(Stored records)
################

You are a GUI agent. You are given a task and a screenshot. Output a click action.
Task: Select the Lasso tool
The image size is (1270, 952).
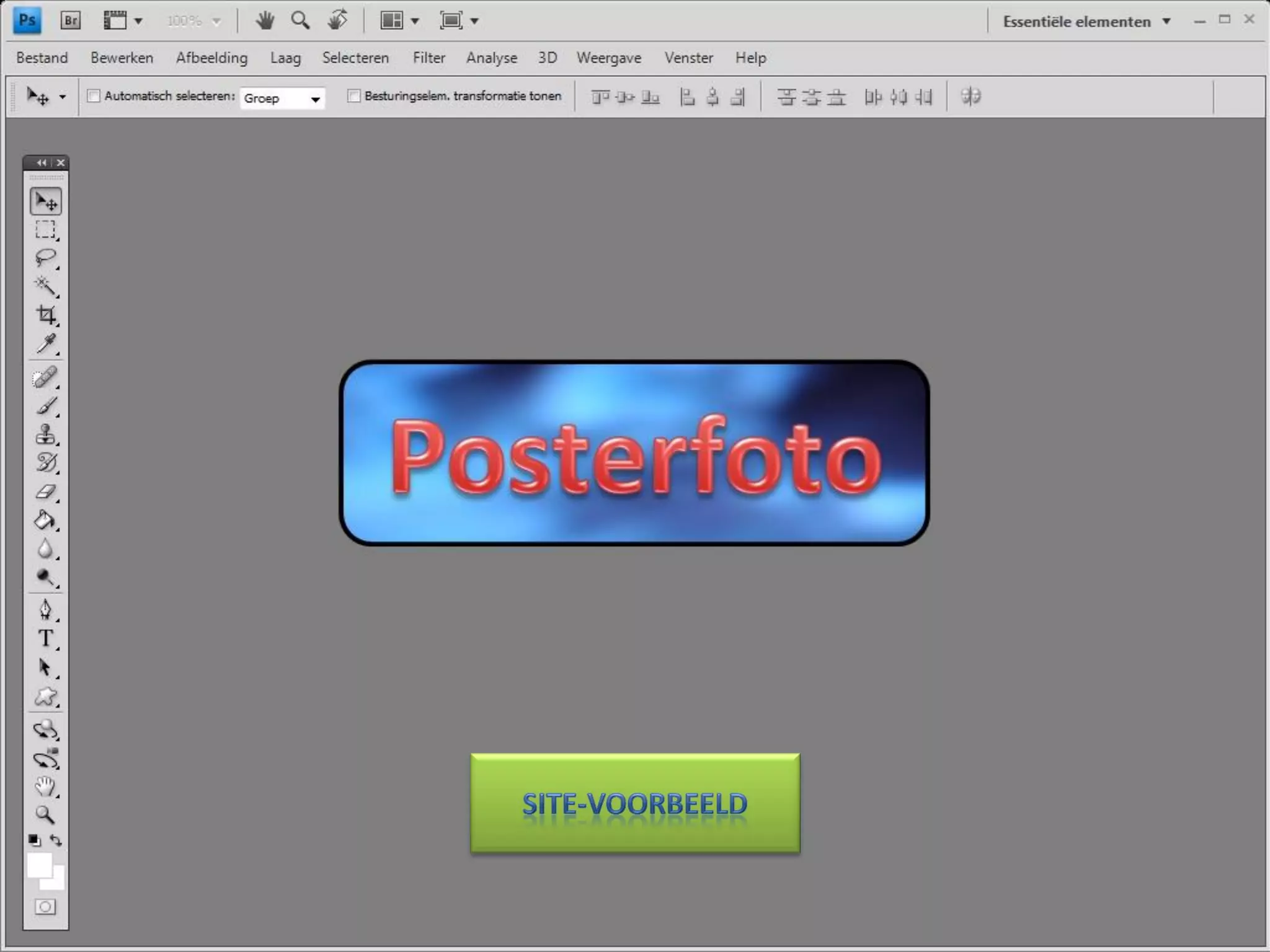(45, 257)
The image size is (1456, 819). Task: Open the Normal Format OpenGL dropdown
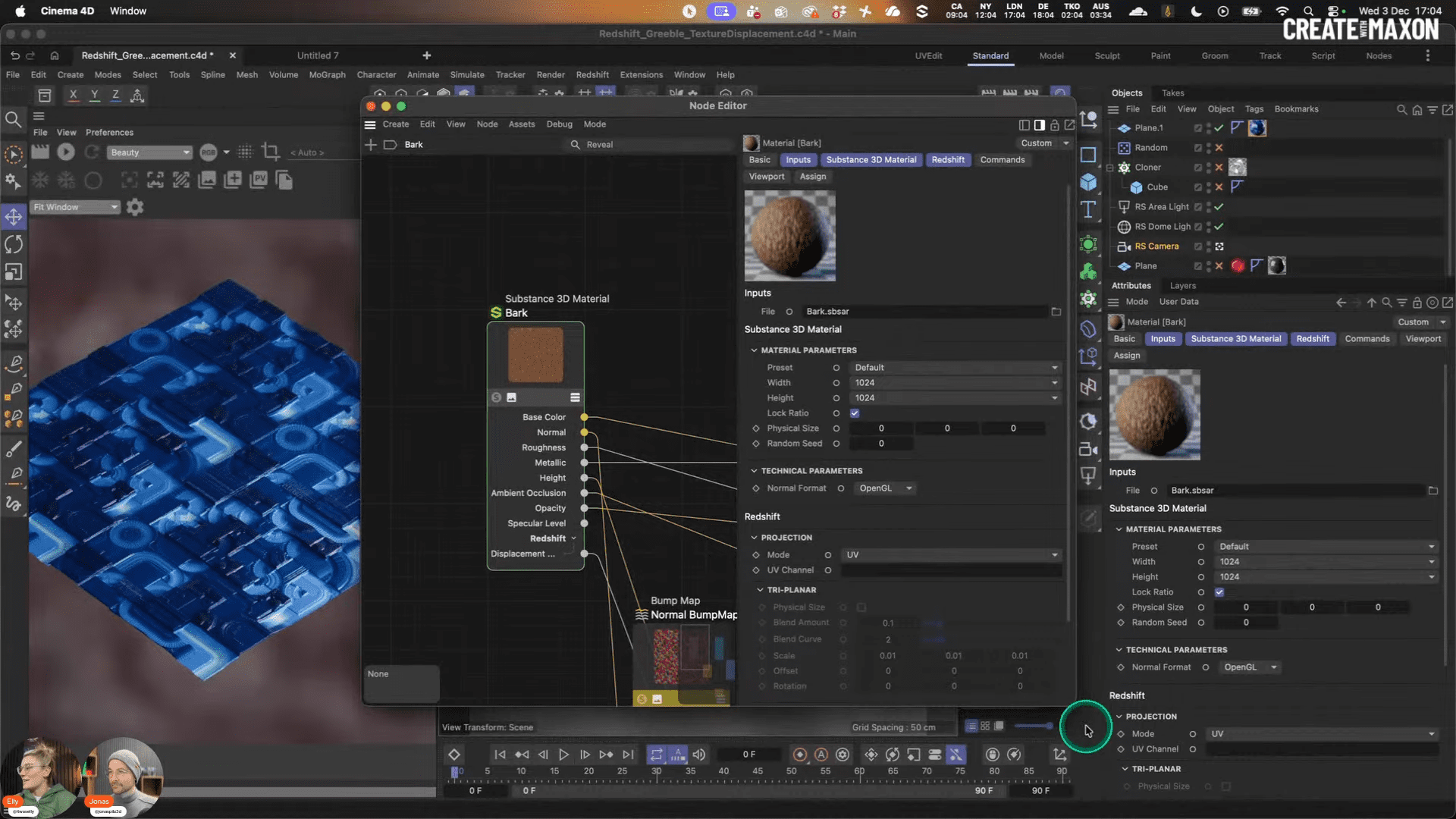coord(883,488)
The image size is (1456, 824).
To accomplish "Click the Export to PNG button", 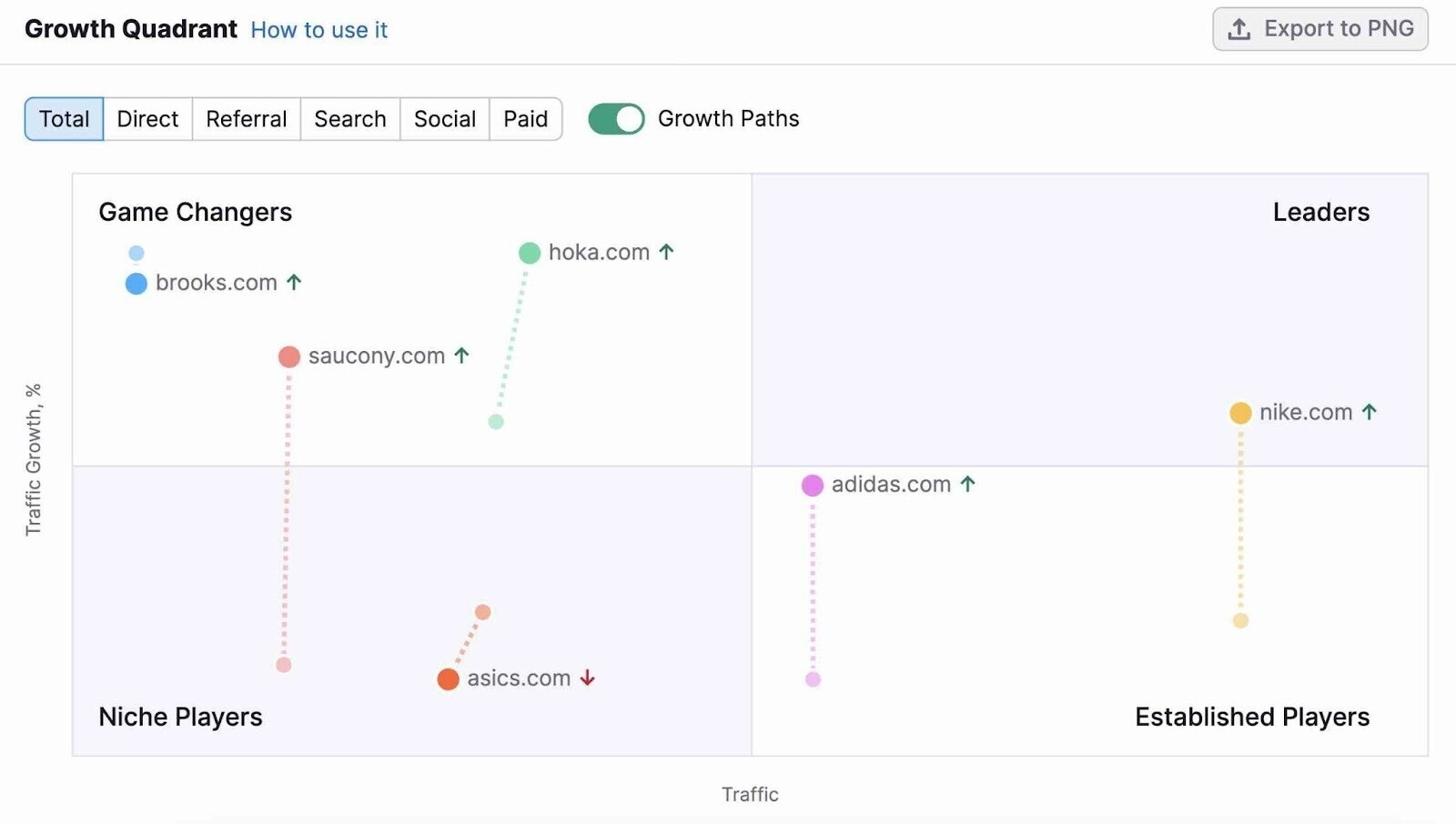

################

Exercise objective: Exactly the lines from the line that contains "Task: Select the Lasso tool" through the last line above, and no other lines, must be output, with pictures excluded.

Response box:
Task: Select the Lasso tool
The image size is (1270, 952).
(45, 257)
The image size is (1456, 819). Task: Open the Normal Format OpenGL dropdown
coord(883,488)
The image size is (1456, 824).
To accomplish "Click the Export to PNG button", 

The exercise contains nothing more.